Eastern Promises

David Cronenberg

Canada / Royaume-Uni

2007, 100 minutes

Mettons tout de suite les choses en perspective : je n'ai jamais été déçu par un film de David Cronenberg, un cinéaste à la démarche admirable, que l'on peut très certainement considérer parmi les plus grands maîtres du septième art actuel.

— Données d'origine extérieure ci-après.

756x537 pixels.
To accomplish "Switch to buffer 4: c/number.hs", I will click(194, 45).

On peut me ranger parmi les inconditionnels de l'ensemble de sa filmographie, de ses débuts sous la bannière du cinéma horrifique (Shivers, Rabid, The Brood, Scanners) jusqu'à ses créations les plus déroutantes (Videodrome, Naked Lunch, Spider), en passant par ses oeuvres plus commerciales (Dead Zone, The Fly, A History of Violence) et ses films ayant partagé les opinions (M. Butterfly, Crash, Existenz). Et ce n'est certainement pas avec ce splendide film noir, aussi raffiné que crépusculaire, que cette tendance sera renversée. Eastern Promises poursuit l'exploration du thriller amorcée avec le remarquable A History of Violence, mais sous un angle et un univers résolument différents, en magnifique continuité avec les thématiques obsessionnelles de son oeuvre.

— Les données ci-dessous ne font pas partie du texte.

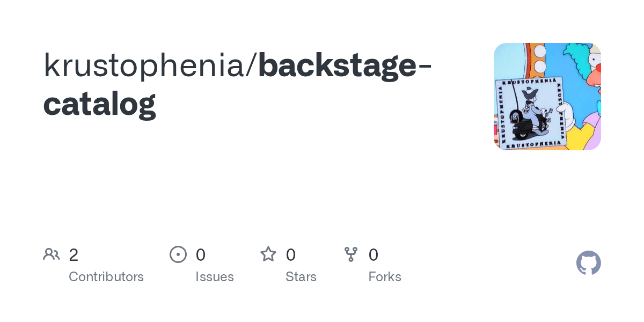Select the Forks label
The height and width of the screenshot is (322, 644).
[x=385, y=277]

Viggo Mortensen reprend du service sous la direction du maître du body horror, et on ne s'en plaindra certainement pas, tant sa performance était impressionnante dans A History of Violence. S'il se trouve, il est encore plus époustouflant ici, dans le rôle de Nikolai, un chauffeur et homme de main travaillant pour la Vory V Zakone, une famille redoutée du crime organisé de Londres, d'origine est-européenne. Celle-ci est dirigée par Semyon (Armin Mueller-Stahl) ainsi que son fils Kirill (Vincent Cassel). Ce sont ces trois hommes inquiétants que retrouve sur son chemin la sage-femme Anna Khitrova (Naomi Watts), lorsqu'elle tente d'élucider le sort d'une jeune adolescente d'origine russe qui est morte en couches. Ce qu'elle va découvrir risque de mettre également sa vie en danger.

Avec son scénario campé dans l'univers interlope de la mafia russe de Londres, Eastern Promises serait-il le Godfather ou le Goodfellas de Cronenberg? Fort heureusement, non. Comme l'avait fait James Gray avec un sujet semblable dans Little Odessa, mais en empruntant les avenues de son propre univers, Cronenberg fait dévier ce thriller du côté d'un formidable drame psychologique qui évite les pièges descriptifs du milieu et de ses activités criminelles pour mieux se concentrer sur une fascinante et complexe étude de caractères teintée de mystère et de saillies d'une violence insoutenable - on est chez Cronenberg, après tout.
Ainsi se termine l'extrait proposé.